Iraqis who hear this and saw Maliki embrace another Sadr aide just released after 2 years in prison, even after a trial found no evidence against him, will draw the obvious conclusion about Maliki's loyalties.

Sadr's group has always been the most independent-minded of the Shiite militias, being fervently Iraqi nationalist, willing to join non-sectarian coalitions against the US occupation and making a stand against Iraq becoming simply an Iranian satellite. Notice that Qais Khazaali is described as currently a senior aide to Sadr? Not leader of a breakaway faction.

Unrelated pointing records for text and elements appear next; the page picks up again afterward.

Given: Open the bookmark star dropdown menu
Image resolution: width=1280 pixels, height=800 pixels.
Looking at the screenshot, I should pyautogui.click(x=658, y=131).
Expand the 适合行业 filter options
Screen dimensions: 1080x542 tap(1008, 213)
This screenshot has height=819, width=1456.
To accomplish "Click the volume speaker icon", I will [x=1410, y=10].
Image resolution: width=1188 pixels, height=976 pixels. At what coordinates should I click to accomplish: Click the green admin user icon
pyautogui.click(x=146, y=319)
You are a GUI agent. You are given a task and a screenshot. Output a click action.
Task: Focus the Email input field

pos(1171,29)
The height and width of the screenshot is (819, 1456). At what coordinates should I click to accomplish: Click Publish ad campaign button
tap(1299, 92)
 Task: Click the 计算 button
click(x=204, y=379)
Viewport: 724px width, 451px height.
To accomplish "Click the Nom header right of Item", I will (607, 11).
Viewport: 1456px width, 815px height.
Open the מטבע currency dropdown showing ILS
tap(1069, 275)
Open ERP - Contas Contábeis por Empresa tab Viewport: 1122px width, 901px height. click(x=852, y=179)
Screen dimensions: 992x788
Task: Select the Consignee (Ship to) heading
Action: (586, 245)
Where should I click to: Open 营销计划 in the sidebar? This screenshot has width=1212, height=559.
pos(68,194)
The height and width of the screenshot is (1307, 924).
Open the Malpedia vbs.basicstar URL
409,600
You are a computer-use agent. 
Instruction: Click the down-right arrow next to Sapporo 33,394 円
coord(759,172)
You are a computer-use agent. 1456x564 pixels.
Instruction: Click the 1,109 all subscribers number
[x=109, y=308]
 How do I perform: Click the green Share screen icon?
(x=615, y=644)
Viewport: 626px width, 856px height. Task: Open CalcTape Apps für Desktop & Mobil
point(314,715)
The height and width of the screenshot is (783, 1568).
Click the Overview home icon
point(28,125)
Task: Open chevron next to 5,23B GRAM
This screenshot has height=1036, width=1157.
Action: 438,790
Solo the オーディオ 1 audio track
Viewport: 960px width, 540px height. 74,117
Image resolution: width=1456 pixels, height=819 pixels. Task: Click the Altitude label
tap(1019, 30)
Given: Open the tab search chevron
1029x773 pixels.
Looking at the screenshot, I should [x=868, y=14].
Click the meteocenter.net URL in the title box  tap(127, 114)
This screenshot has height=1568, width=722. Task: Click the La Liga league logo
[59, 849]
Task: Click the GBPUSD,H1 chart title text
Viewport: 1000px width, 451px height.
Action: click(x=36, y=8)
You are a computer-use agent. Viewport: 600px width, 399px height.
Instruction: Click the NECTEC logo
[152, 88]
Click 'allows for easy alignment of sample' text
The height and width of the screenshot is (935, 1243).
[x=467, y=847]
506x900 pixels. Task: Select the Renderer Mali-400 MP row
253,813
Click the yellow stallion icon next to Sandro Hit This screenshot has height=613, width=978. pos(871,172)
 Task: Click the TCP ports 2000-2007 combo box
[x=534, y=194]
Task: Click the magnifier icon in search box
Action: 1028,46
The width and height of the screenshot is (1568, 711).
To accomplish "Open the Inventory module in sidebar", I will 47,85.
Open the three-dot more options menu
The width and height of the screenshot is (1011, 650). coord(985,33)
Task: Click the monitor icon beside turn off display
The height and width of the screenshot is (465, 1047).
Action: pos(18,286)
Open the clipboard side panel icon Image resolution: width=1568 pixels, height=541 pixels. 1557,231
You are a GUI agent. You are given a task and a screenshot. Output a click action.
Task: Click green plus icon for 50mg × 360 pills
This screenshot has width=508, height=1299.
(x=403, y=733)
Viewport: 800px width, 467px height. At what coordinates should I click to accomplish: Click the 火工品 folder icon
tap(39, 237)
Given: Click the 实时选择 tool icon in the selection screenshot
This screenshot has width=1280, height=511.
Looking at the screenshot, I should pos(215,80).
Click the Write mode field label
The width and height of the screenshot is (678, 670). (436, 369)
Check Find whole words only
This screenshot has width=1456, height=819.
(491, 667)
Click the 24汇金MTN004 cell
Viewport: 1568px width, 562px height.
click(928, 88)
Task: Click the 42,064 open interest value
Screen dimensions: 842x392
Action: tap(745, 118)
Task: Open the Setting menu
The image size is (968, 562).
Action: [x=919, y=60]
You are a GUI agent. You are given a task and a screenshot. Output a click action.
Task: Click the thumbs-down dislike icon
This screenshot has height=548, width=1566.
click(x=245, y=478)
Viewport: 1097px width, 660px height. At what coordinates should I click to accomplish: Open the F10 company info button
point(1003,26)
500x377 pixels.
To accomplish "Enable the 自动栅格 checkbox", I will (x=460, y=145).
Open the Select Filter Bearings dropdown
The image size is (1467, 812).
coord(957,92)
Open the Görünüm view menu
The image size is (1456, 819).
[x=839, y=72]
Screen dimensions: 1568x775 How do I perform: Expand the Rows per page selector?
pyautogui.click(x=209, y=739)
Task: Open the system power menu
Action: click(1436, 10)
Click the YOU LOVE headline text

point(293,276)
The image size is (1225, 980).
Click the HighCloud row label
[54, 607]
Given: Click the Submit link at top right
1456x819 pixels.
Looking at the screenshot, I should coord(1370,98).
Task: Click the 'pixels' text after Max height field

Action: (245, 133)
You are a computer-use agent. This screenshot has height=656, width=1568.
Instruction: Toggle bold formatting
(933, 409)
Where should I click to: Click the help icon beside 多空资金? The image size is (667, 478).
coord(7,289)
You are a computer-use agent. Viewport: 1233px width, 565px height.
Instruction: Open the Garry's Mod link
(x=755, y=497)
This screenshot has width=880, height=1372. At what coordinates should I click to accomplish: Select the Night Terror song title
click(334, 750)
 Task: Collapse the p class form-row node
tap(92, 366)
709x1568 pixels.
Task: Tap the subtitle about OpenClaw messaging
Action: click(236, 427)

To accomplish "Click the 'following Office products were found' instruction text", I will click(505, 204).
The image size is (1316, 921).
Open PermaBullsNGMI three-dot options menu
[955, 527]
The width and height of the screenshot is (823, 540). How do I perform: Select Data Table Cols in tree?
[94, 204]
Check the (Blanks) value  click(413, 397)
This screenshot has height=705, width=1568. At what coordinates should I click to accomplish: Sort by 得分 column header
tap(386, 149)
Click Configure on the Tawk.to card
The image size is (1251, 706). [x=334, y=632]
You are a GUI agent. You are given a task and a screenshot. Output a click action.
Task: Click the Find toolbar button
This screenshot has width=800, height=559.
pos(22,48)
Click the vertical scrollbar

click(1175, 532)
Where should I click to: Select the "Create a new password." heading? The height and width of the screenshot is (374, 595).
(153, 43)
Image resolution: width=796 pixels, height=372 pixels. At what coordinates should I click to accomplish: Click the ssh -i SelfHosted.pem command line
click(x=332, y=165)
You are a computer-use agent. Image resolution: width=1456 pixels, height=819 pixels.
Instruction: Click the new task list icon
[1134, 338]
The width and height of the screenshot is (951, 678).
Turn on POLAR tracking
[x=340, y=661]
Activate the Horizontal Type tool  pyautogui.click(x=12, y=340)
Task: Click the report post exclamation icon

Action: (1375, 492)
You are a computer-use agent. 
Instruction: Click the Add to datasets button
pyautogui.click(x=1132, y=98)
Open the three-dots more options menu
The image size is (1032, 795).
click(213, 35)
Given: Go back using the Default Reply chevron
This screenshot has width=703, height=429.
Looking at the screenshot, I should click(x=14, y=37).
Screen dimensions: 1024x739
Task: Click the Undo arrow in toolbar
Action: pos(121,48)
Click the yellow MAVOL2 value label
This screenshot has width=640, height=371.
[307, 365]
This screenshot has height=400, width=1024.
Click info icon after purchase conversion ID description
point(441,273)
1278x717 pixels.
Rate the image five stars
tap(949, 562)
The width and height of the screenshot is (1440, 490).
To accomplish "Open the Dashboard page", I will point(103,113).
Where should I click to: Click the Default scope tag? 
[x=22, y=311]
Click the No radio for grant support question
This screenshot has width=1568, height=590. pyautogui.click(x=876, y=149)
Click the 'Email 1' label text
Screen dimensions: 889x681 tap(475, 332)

Which makes me highly sceptical of a recent AP report which alleges that a breakaway Sadrist faction based around Qais al-Khazaali is receiving Iranian military training. The story hinges on the accounts of two anonymous "senior militia commanders" who could just as easily be Mujahedeen e-Kalq imposters...and bears a remarkable similiarity to the claims of the notoriously untruthful MeK's US mouthpiece in the US, Alireza Jafarzadeh, on Tuesday. Only a neocon true believer like Jules Cretinden would descibe the AP's story as "well stood up" and then use it as a reason to call for using weapons rather than words against Iran.

In fact, the more I think about it, the more I'm inclined to bet that the arrest of Khazaali today will eventually prove to be based entirely upon "intelligence" received from the MeK. It's simply too pat.